Je vois se dress­er en face de moi, alors que je cherche à con­quérir plus de bon­heur, le mon­stre du pro­lé­tari­at, l’ou­vri­er hon­nête, l’ou­vri­er prévoyant.

Ce n’est pas le spec­tre du cap­i­tal, ni les ven­tres bour­geois que je trou­ve sur ma route… c’est la foul­ti­tude des tra­vailleurs de la glèbe, de l’u­sine qui entrave mon chemin… Ils sont trop nom­breux. Je ne puis rien con­tre eux.

Il faut bien vivre… Et l’ou­vri­er trompe, vole, empoi­sonne, asphyx­ie, noie, brûle son frère, parce qu’il faut vivre.

Et son frère trompe, vole, empoi­sonne, asphyx­ie, noie, brûle l’ou­vri­er, parce qu’il faut vivre.

O l’éter­nelle rai­son de vivre qui fait porter la mort entre les frères de la même famille, entre les indi­vidus de mêmes intérêts, comme elle résonne douloureuse­ment à mes oreilles.

Le tigre qui guette sa proie dans la jun­gle, ou le péli­can qui va jeter son bec en l’eau pour hap­per sa nour­ri­t­ure, lut­tent con­tre les autres espèces afin de vivre. Mais ni le pois­son, ni l’an­ti­lope n’échangent de vaine sala­malecs avec le tigre et le péli­can. Et le tigre et le péli­can ne fondent pas des syn­di­cats de sol­i­dar­ité avec l’an­ti­lope et le poisson.

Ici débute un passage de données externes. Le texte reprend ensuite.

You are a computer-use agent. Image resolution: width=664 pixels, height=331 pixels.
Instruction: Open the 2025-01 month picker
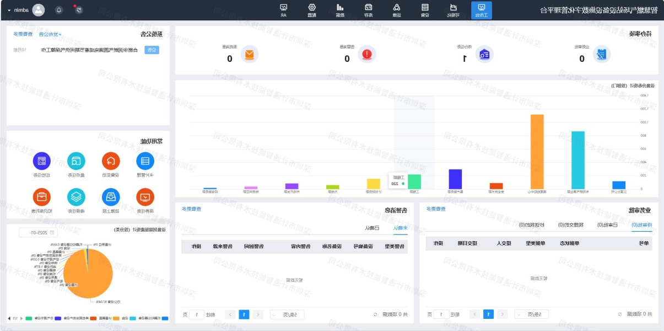(x=38, y=233)
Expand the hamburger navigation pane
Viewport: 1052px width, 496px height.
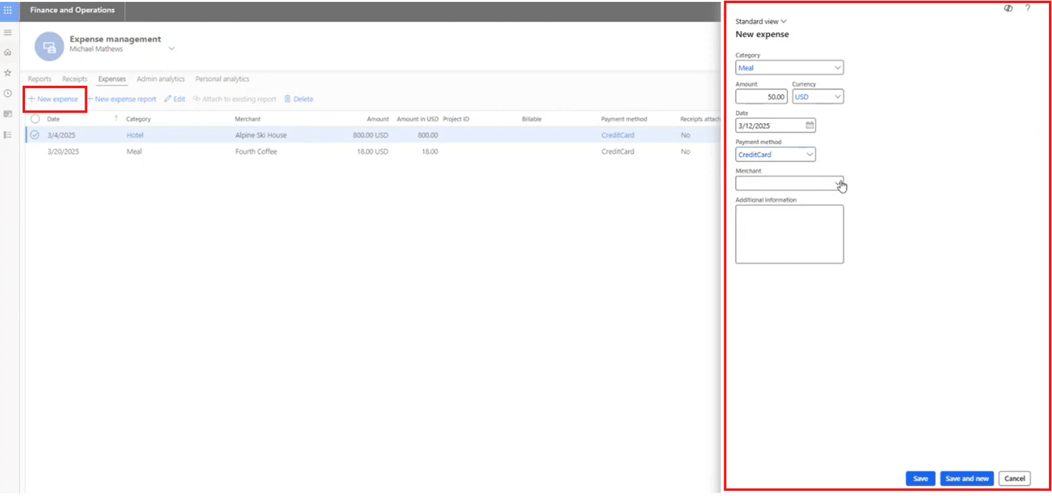point(8,33)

Mais cette main que vous ser­rez a ver­sé l’eau mau­vaise, empoi­son­née, dans le lait que vous avez bu, tout à l’heure chez la crémière.

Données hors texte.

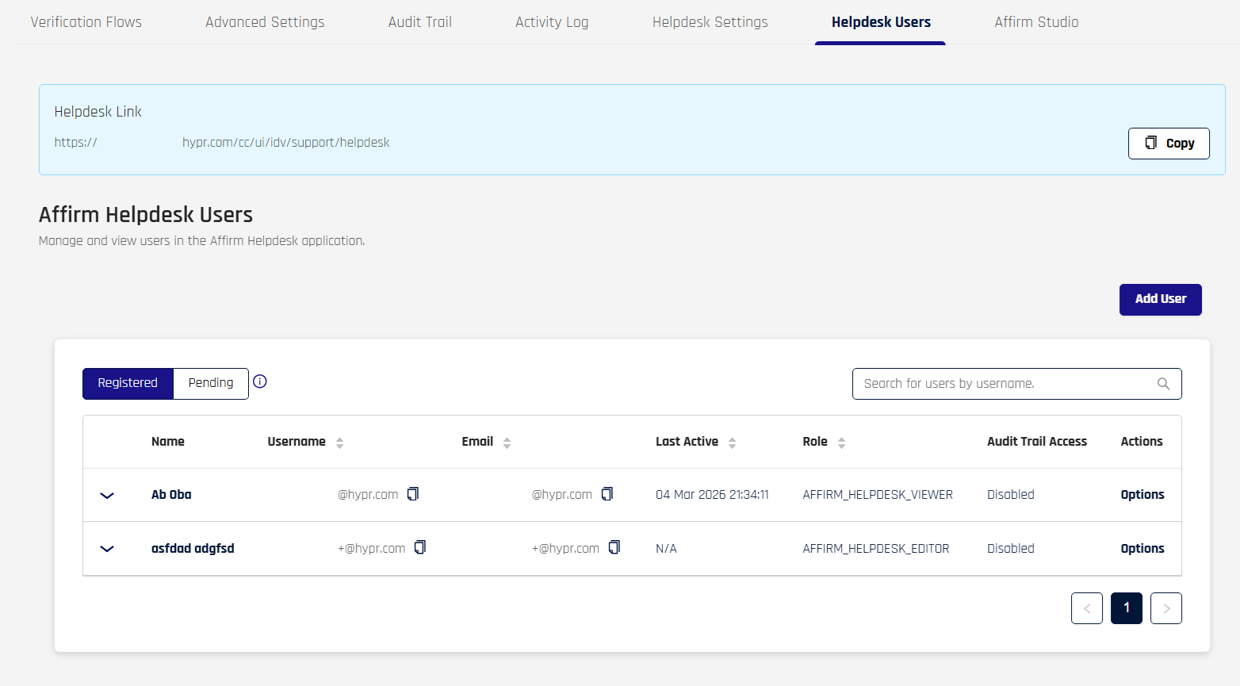Open Options for Ab Oba
This screenshot has width=1240, height=686.
click(1142, 495)
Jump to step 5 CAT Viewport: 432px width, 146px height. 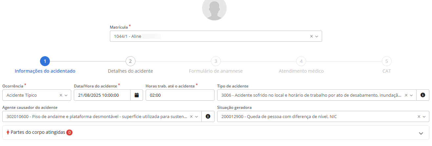[x=386, y=61]
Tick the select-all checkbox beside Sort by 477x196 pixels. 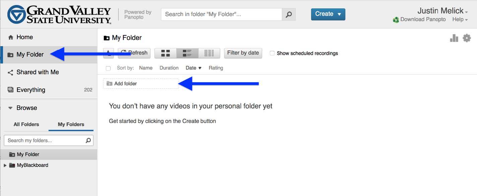point(108,68)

Mais cet homme qui étend son corps près du vôtre, dans le même lit, vient de rafraîchir aux halles de la viande cor­rompue que vous man­gerez à midi, au restau­rant côtoy­ant l’usine.

En retour, c’est vous qui avez fab­riqué les chaus­sures en car­ton dont l’hu­mid­ité a jeté l’un sur le lit, ou bien vous avez con­stru­it le mau­vais soutène­ment du métro qui s’est écroulé sur la mère de l’autre.

Vous vous côtoyez, vous vous causez, vous vous embrassez, frat­ri­cides mutuels, meur­tri­ers de vous-mêmes. Et lorsque sous vos coups redou­blés, l’un de vous tombe, vous lev­ez le cha­peau et vous accom­pa­g­nez sa charogne sous terre, de façon que, même crevé, il con­tin­ue son rôle d’as­sas­sin, d’empoisonneur et qu’il envoie les derniers relents de sa chair putride pour cor­rompre la jeune chair de ses enfants et des vôtres.

[|― O ―|]

… Puisque l’on par­le de pré­pa­ra­tion, d’or­gan­i­sa­tion, que l’on impar­tit pour ce tra­vail prélim­i­naire un délai assez long, voyons s’il ne serait pos­si­ble, au lieu de l’employer à une lim­i­ta­tion fal­lac­i­euse de la durée de l’ef­fort jour­nalier, de chercher les rouages faisant dou­ble emploi ou com­plète­ment inutiles afin de les sup­primer ; les forces inem­ployées ou mal employées, afin de les utiliser.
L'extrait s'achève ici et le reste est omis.